#### Supplied entries:
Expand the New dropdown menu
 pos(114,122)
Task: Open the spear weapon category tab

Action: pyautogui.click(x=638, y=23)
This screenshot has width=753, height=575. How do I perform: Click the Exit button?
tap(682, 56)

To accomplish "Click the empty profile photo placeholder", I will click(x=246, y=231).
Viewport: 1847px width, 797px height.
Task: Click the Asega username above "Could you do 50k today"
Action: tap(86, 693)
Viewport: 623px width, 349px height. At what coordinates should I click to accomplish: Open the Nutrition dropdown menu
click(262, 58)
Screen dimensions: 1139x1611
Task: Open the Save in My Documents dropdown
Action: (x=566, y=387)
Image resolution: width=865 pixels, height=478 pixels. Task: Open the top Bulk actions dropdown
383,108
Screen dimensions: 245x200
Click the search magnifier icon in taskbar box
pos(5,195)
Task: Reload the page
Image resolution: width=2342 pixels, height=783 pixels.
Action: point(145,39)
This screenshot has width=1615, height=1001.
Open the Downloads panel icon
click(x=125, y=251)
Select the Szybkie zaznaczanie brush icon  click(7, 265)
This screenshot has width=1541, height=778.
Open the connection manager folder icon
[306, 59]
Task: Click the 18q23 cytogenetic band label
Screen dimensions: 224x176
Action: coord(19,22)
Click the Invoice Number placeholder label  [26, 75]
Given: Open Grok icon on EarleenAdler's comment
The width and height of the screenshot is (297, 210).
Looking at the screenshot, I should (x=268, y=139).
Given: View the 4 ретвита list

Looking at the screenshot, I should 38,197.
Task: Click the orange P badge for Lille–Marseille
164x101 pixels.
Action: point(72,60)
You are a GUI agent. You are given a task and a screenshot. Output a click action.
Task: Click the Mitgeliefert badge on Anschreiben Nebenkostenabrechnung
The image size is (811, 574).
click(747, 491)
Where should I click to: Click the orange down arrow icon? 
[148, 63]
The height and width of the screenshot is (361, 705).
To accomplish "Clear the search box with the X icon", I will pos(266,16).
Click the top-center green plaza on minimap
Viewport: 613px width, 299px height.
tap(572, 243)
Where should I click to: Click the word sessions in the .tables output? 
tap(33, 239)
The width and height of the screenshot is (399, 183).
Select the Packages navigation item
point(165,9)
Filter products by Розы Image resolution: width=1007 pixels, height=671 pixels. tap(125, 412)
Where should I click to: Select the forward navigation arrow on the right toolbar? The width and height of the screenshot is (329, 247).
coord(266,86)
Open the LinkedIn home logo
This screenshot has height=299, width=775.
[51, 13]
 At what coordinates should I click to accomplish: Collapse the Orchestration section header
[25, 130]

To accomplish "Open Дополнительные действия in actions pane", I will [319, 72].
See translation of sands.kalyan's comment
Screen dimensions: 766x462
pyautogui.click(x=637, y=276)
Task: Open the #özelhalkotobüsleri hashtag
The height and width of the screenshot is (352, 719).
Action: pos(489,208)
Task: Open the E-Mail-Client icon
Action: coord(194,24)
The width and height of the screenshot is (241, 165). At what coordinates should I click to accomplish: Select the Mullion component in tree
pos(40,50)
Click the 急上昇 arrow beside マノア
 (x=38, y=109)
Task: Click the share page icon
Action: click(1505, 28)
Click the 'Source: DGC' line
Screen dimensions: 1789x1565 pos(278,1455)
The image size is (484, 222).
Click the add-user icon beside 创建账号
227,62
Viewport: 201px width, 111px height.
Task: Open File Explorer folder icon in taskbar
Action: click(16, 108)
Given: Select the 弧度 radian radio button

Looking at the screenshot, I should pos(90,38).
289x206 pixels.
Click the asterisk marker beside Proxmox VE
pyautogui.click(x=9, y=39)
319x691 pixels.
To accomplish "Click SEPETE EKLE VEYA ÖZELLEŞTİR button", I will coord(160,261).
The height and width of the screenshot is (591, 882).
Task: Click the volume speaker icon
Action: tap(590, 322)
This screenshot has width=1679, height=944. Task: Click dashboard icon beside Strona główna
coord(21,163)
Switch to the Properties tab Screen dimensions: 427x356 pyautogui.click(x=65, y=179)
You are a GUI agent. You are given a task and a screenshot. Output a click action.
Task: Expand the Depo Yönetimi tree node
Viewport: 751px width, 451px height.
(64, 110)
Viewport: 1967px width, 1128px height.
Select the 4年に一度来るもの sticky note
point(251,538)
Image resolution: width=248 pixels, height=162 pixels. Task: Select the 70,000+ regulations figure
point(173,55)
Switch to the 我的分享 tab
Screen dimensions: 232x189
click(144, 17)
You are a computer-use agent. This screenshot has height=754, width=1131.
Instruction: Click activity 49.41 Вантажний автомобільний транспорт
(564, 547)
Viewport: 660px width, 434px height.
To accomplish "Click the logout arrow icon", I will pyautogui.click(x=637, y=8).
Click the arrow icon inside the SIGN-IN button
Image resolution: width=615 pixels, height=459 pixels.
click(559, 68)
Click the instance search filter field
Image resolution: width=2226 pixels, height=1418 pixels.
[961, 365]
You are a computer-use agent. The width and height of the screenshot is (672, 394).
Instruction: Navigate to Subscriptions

#### Your goal:
Please rewrite all of the rows above, putting "Screenshot size" wherever "Image resolution" appears and keeping everything else the same.

#### Solution for this problem:
Expand the New dropdown menu
 pos(114,122)
Task: Open the spear weapon category tab

Action: pyautogui.click(x=638, y=23)
This screenshot has width=753, height=575. How do I perform: Click the Exit button?
tap(682, 56)

To accomplish "Click the empty profile photo placeholder", I will click(x=246, y=231).
Viewport: 1847px width, 797px height.
Task: Click the Asega username above "Could you do 50k today"
Action: tap(86, 693)
Viewport: 623px width, 349px height. At what coordinates should I click to accomplish: Open the Nutrition dropdown menu
click(262, 58)
Screen dimensions: 1139x1611
Task: Open the Save in My Documents dropdown
Action: (x=566, y=387)
Screenshot size: width=865 pixels, height=478 pixels. Task: Open the top Bulk actions dropdown
383,108
Screen dimensions: 245x200
Click the search magnifier icon in taskbar box
pos(5,195)
Task: Reload the page
Screenshot size: width=2342 pixels, height=783 pixels.
Action: point(145,39)
This screenshot has width=1615, height=1001.
Open the Downloads panel icon
click(x=125, y=251)
Select the Szybkie zaznaczanie brush icon  click(7, 265)
This screenshot has width=1541, height=778.
Open the connection manager folder icon
[306, 59]
Task: Click the 18q23 cytogenetic band label
Screen dimensions: 224x176
Action: coord(19,22)
Click the Invoice Number placeholder label  [26, 75]
Given: Open Grok icon on EarleenAdler's comment
The width and height of the screenshot is (297, 210).
Looking at the screenshot, I should (x=268, y=139).
Given: View the 4 ретвита list

Looking at the screenshot, I should 38,197.
Task: Click the orange P badge for Lille–Marseille
164x101 pixels.
Action: point(72,60)
You are a GUI agent. You are given a task and a screenshot. Output a click action.
Task: Click the Mitgeliefert badge on Anschreiben Nebenkostenabrechnung
The image size is (811, 574).
click(747, 491)
Where should I click to: Click the orange down arrow icon? 
[148, 63]
The height and width of the screenshot is (361, 705).
To accomplish "Clear the search box with the X icon", I will pos(266,16).
Click the top-center green plaza on minimap
Viewport: 613px width, 299px height.
tap(572, 243)
Where should I click to: Click the word sessions in the .tables output? 
tap(33, 239)
The width and height of the screenshot is (399, 183).
Select the Packages navigation item
point(165,9)
Filter products by Розы Screenshot size: width=1007 pixels, height=671 pixels. tap(125, 412)
Where should I click to: Select the forward navigation arrow on the right toolbar? The width and height of the screenshot is (329, 247).
coord(266,86)
Open the LinkedIn home logo
This screenshot has height=299, width=775.
[51, 13]
 At what coordinates should I click to accomplish: Collapse the Orchestration section header
[25, 130]

To accomplish "Open Дополнительные действия in actions pane", I will [319, 72].
See translation of sands.kalyan's comment
Screen dimensions: 766x462
pyautogui.click(x=637, y=276)
Task: Open the #özelhalkotobüsleri hashtag
The height and width of the screenshot is (352, 719).
Action: pos(489,208)
Task: Open the E-Mail-Client icon
Action: coord(194,24)
The width and height of the screenshot is (241, 165). At what coordinates should I click to accomplish: Select the Mullion component in tree
pos(40,50)
Click the 急上昇 arrow beside マノア
 (x=38, y=109)
Task: Click the share page icon
Action: click(1505, 28)
Click the 'Source: DGC' line
Screen dimensions: 1789x1565 pos(278,1455)
The image size is (484, 222).
Click the add-user icon beside 创建账号
227,62
Viewport: 201px width, 111px height.
Task: Open File Explorer folder icon in taskbar
Action: click(16, 108)
Given: Select the 弧度 radian radio button

Looking at the screenshot, I should pos(90,38).
289x206 pixels.
Click the asterisk marker beside Proxmox VE
pyautogui.click(x=9, y=39)
319x691 pixels.
To accomplish "Click SEPETE EKLE VEYA ÖZELLEŞTİR button", I will coord(160,261).
The height and width of the screenshot is (591, 882).
Task: Click the volume speaker icon
Action: tap(590, 322)
This screenshot has width=1679, height=944. Task: Click dashboard icon beside Strona główna
coord(21,163)
Switch to the Properties tab Screen dimensions: 427x356 pyautogui.click(x=65, y=179)
You are a GUI agent. You are given a task and a screenshot. Output a click action.
Task: Expand the Depo Yönetimi tree node
Viewport: 751px width, 451px height.
(64, 110)
Viewport: 1967px width, 1128px height.
Select the 4年に一度来るもの sticky note
point(251,538)
Screenshot size: width=248 pixels, height=162 pixels. Task: Select the 70,000+ regulations figure
point(173,55)
Switch to the 我的分享 tab
Screen dimensions: 232x189
click(144, 17)
You are a computer-use agent. This screenshot has height=754, width=1131.
Instruction: Click activity 49.41 Вантажний автомобільний транспорт
(564, 547)
Viewport: 660px width, 434px height.
To accomplish "Click the logout arrow icon", I will pyautogui.click(x=637, y=8).
Click the arrow icon inside the SIGN-IN button
Screenshot size: width=615 pixels, height=459 pixels.
click(559, 68)
Click the instance search filter field
Screenshot size: width=2226 pixels, height=1418 pixels.
[961, 365]
You are a computer-use agent. The width and height of the screenshot is (672, 394).
Instruction: Navigate to Subscriptions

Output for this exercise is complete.